Fig. 6. African versus non-African SD copy number variation.

a, Proportion of intrachromosomal SD content between African and non-African populations. African genomes (n = 76) have a higher SD content than non-African genomes (n = 94), and the difference is significant for intrachromosomal SDs. The box plot ranges represent the interquartile range (first and third quartile), the horizontal line in each box is the median and the whisker indicates the data points within 1.5× the interquartile range. In each panel, a two-tailed Wilcox ranked sum test was performed. b, Gene family copy number (CN) variation between populations. Darker colors represent higher counts of each copy number, normalized per gene. Gene families with significant copy number differences between African and non-African populations are shown (Mann–Whitney U-test, Benjamini–Hochberg adjusted P < 0.05), excluding GUSPB3, which did not replicate in the larger cohort. Gene copy number was estimated from the assemblies by whole-genome alignment; 13 out of 16 gene families average higher copy number in individuals of African ancestry (binomial test, P = 0.01). c, Gene copy number evaluated by Illumina read depth. The 22 gene families with the largest distribution shift are shown. Source data

Fig. 7. Discovery of novel genes and transcripts in rare and polymorphic SD regions.

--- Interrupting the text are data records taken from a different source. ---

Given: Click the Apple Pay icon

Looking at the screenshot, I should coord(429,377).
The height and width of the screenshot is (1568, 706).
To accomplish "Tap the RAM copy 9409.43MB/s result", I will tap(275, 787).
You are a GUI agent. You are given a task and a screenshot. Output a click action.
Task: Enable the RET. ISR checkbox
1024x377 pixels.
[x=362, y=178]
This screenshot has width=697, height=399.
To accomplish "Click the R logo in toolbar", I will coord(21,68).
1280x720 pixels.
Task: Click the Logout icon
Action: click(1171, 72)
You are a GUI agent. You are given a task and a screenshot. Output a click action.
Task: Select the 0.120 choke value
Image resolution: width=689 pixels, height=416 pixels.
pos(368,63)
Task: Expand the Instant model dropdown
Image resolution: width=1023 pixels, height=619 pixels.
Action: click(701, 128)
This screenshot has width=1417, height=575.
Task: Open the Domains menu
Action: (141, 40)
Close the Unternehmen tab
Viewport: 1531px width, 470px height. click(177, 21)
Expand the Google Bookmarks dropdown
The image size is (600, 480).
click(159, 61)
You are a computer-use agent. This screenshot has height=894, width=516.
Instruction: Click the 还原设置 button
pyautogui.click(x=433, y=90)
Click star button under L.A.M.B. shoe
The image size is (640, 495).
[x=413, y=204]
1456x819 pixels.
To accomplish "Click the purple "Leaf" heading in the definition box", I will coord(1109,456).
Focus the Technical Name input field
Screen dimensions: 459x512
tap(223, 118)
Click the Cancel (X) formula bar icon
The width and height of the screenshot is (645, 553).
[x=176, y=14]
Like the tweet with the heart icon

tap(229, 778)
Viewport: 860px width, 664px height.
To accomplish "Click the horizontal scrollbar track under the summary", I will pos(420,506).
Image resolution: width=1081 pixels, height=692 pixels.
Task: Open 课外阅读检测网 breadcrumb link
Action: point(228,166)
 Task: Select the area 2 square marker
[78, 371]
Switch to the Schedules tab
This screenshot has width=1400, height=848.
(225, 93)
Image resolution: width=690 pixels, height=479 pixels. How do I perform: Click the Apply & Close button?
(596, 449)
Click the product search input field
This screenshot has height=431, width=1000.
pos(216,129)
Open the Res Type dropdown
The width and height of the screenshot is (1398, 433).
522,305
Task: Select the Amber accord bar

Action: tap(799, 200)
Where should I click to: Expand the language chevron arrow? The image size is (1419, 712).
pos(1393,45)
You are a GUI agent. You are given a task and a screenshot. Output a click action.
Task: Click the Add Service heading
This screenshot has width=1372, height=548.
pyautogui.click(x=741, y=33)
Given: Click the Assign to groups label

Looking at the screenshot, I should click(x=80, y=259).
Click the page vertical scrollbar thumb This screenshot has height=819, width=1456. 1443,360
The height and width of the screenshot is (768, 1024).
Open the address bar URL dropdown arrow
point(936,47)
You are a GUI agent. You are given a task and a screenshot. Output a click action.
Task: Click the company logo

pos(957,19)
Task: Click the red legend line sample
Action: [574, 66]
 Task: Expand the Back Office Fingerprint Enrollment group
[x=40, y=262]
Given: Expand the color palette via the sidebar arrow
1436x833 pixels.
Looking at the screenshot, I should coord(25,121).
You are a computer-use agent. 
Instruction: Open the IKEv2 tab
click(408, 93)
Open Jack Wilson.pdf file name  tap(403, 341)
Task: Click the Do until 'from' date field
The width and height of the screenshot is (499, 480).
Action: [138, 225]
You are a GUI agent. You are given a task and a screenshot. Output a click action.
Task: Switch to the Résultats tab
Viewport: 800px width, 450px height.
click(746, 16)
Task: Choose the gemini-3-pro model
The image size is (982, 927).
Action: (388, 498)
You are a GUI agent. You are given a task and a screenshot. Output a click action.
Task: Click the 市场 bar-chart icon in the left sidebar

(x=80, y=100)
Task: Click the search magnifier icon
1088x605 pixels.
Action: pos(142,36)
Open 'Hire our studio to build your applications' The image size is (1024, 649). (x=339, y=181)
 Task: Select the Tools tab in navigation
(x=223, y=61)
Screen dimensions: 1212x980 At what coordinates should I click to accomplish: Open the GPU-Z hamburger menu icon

a, 2D histogram display of copy number polymorphic gene families for which FLNC generated from Iso-Seq map better to the pangenome than to the T2T-CHM13 human genome reference. Darker colors represent higher counts of each copy number, normalized per gene. b–e, Selected haplotypes containing novel gene predictions for LRRC37A (b), MUC20 (c), NBPF1 (d) and CTAGE (e) compared to T2T-CHM13 reference where there is FLNC transcript support. Alignment color indicates percent identity. f, Comparison of T2T-CHM13 (top) and HG002 maternal haplotype (bottom) depicts 48 kb polymorphic SD region present in 66 out of 170 haplotypes. Non-human apes all carry a copy of the duplicated sequence. ZNF predicted recognition site shown (inset). g, Comparison of the novel ZNF to its best human match (ZNF98, 68% identity) and the most similar existing primate annotation (low-quality protein ZNF724-like in gorilla, 95% identity). ProSite-predicted KRAB-ZFP is shown above the sequence.